Combinatorial Ricci flows on infinite disk triangulations
Huabin Ge, Bobo Hua, Puchun Zhou
TL;DR
The paper develops combinatorial Ricci flows on infinite disk triangulations in both Euclidean and hyperbolic geometries, establishing global existence and uniqueness under curvature bounds and proving convergence results that realize a discrete uniformization: hyperbolic CRFs converge to zero curvature when starting from non-positive curvature, and Euclidean CRFs on the hexagonal lattice converge to the regular packing for small initial perturbations. The analysis combines exhaustion by finite subcomplexes, maximum principles, and energy methods, with a semilinear parabolic reformulation on the hexagonal lattice to obtain explicit convergence criteria.
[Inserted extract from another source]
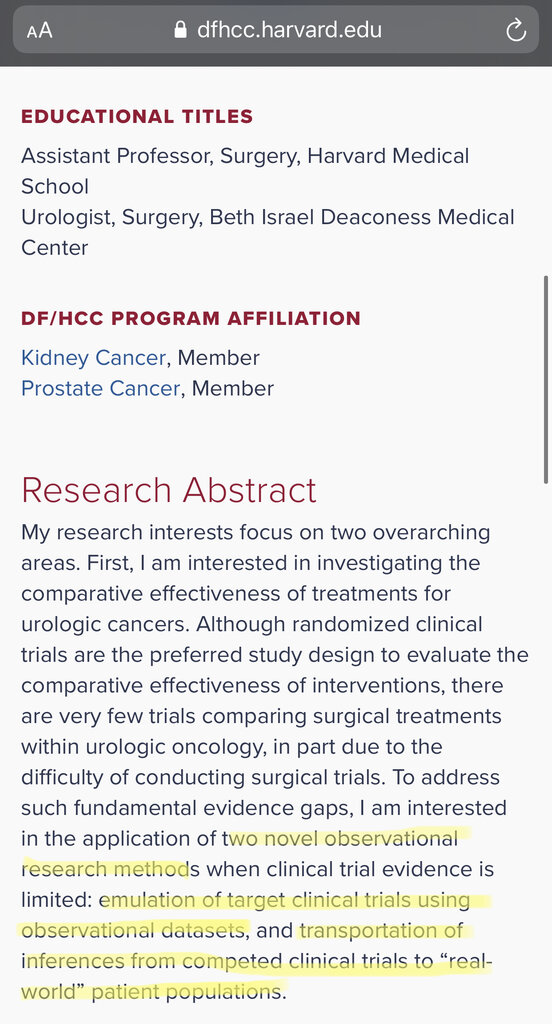Click the page scrollbar indicator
A key contribution is linking CRF convergence to vertex extremal length (VEL) properties and circle-packing geometries on infinite graphs, including corollaries about VEL-hyperbolicity and random walks. The work also lays out conjectures positioning CRFs as tools for uniformization and ideal circle patterns in noncompact settings, supported by technical appendices on angle derivatives and related estimates.
Abstract
In this paper, we introduce combinatorial Ricci flows (CRFs in short) in Euclidean and hyperbolic background geometries on infinite triangulations of the open disk, which are discrete analogs of Ricci flows on simply connected open surfaces. We establish well-posedness results, the existence and the uniqueness, of CRFs in both Euclidean and hyperbolic background geometries. Moreover, we prove convergence results of CRFs, which indicate a uniformization theorem for CRFs on infinite disk triangulations. As an application, we prove an existence result of circle-packing metrics with infinite prescribed cone angles in hyperbolic background geometry. To our knowledge, these are the first results of CRFs on infinite triangulations.